The Australia-China Free Trade Agreement should only proceed after the full impact on the manufacturing sector has been considered, the Australian Industry Group has warned.
This follows a recent AiGroup survey of 160 local manufacturers that found that just over half (51.6%) expect that the removal of tariffs on Chinese manufactured goods will negatively affect their business.
“Reflecting the lack of transparency of the FTA negotiations with China, around a fifth of respondents are uncertain about how their business might be affected,” said AiGroup chief executive, Innes Willox.
The study forms the basis of an AiGroup submission made on behalf of its members to the Department of Foreign Affairs and Trade.
Mr Willox said the study also highlighted the potential benefits the FTA could bring to Australian industry through greater access to the world’s second-largest economy.
“However, realising this potential will require skillful and determined negotiation and close attention to the diversity of the Australian economy, Mr Willox said.
“The Australian-China FTA could, if delivered well, enable local manufacturers to source competitively-priced inputs and find more opportunities in global supply chains, yet only 11.2% of manufacturing respondents in the survey expect their business to benefit from an Australia-China FTA.”

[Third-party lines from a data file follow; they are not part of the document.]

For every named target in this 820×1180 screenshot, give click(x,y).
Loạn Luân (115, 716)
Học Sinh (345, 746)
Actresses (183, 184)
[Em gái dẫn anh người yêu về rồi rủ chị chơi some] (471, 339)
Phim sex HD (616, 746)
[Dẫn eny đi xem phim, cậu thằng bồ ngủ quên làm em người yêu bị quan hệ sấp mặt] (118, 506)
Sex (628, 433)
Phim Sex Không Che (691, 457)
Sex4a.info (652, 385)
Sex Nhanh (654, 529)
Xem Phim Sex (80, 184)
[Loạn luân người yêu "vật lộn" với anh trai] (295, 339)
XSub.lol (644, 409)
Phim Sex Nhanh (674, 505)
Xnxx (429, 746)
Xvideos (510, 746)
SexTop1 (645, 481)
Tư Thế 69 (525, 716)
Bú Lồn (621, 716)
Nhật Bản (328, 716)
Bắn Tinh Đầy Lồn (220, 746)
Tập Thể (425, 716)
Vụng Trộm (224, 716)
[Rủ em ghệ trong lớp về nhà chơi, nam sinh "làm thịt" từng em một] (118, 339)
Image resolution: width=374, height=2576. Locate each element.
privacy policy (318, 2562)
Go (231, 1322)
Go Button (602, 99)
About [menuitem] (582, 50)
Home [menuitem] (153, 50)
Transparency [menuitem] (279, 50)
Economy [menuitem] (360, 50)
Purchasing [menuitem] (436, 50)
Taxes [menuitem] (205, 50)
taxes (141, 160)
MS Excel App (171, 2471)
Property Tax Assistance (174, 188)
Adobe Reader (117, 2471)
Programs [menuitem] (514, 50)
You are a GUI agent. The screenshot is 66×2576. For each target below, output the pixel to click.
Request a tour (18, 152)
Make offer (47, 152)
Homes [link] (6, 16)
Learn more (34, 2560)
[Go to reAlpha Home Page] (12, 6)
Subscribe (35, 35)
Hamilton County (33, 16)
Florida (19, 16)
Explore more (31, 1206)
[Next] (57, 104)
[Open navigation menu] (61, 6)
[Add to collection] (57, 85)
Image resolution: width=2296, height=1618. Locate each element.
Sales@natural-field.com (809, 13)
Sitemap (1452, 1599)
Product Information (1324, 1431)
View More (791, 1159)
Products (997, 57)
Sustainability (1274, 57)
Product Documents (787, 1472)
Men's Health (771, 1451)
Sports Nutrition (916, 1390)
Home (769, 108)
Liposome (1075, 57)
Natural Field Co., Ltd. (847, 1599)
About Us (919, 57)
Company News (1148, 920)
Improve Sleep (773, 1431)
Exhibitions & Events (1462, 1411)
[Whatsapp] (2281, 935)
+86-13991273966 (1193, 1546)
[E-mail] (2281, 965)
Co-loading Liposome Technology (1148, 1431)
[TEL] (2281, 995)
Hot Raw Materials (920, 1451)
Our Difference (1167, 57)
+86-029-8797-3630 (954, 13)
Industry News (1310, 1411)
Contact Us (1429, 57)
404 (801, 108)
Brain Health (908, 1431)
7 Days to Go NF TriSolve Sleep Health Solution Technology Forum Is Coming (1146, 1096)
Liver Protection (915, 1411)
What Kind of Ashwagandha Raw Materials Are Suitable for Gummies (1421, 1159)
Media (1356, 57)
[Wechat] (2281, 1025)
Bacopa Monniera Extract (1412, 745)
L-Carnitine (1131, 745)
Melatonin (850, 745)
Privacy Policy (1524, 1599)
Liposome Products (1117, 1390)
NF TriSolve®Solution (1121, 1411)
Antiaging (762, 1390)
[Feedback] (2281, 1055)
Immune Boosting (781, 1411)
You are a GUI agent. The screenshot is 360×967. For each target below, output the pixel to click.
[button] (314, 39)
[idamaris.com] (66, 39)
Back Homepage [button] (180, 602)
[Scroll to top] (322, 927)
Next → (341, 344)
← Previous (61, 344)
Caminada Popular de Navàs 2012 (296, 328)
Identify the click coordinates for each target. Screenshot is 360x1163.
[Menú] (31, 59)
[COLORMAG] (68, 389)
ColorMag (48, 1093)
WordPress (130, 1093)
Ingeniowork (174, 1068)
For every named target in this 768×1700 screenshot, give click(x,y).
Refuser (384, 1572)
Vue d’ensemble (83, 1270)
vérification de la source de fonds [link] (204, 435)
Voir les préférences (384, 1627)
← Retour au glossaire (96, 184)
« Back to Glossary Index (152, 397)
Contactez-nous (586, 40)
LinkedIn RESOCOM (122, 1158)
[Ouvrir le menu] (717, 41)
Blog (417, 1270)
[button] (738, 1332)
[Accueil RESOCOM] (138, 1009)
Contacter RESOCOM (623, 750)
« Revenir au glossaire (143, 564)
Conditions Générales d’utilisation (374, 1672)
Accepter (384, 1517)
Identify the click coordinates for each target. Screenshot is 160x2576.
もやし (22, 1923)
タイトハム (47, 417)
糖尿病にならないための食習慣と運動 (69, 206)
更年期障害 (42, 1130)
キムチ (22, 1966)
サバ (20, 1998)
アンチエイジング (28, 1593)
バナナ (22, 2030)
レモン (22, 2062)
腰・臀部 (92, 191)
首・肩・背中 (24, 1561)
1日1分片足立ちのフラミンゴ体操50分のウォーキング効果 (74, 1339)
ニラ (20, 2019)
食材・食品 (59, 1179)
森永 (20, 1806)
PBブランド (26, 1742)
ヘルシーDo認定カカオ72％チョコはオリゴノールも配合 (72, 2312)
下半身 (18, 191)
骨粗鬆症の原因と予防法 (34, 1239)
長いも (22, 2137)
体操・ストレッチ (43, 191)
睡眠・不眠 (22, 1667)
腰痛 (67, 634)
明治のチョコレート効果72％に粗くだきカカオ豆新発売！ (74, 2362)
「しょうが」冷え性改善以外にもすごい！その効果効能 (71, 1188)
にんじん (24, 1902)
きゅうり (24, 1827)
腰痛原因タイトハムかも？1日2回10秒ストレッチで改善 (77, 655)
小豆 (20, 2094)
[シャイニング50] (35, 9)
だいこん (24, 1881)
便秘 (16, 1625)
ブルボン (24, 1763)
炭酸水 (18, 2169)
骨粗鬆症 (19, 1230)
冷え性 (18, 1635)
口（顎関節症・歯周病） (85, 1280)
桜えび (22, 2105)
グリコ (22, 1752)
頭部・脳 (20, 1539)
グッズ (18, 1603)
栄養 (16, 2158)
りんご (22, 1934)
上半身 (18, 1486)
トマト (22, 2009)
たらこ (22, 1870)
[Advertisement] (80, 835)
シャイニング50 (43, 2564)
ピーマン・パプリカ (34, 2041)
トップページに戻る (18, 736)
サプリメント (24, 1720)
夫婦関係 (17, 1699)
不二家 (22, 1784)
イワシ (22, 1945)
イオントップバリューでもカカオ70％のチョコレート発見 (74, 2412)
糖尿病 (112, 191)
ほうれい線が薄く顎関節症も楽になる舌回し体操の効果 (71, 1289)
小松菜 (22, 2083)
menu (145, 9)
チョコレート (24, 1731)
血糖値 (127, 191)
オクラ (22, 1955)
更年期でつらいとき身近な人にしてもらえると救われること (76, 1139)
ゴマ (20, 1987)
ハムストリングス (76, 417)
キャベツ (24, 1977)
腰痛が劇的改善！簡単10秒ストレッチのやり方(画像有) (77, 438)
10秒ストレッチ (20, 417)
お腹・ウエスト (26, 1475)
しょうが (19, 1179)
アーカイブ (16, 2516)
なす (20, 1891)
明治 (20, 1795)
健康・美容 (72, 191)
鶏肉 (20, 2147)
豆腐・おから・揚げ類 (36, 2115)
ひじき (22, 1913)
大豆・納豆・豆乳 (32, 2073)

Many of the concerns can be addressed and opportunities maximised for the benefit of the broader economy.
Mr Willox said government must ensure the FTA includes sufficient phase-out periods to give domestic manufacturers time to adjust to reductions in tariffs on goods imported from China.
· Full consideration should be given to addressing restrictions on Australian investment in China and the full range of non-tariff barriers and domestic preferences at play in China.
· Australia’s rights on anti-dumping must not be diminished by an Australia-China FTA.
· The incorporation of effective commercial safeguards around intellectual property infringements is essential to Australia’s ongoing relationship with China.
· Conformity with Australian safety and quality standards also needs to be strengthened and a process developed for legal enforcement of insurance claims and contract breaches.
“We have relayed all of these concerns in a submission to the Government and the Department of Foreign Affairs and Trade, and urge negotiators to take into account the considerations of local manufacturers as they work towards the finalisation of the Australia-China FTA,” Mr Willox said.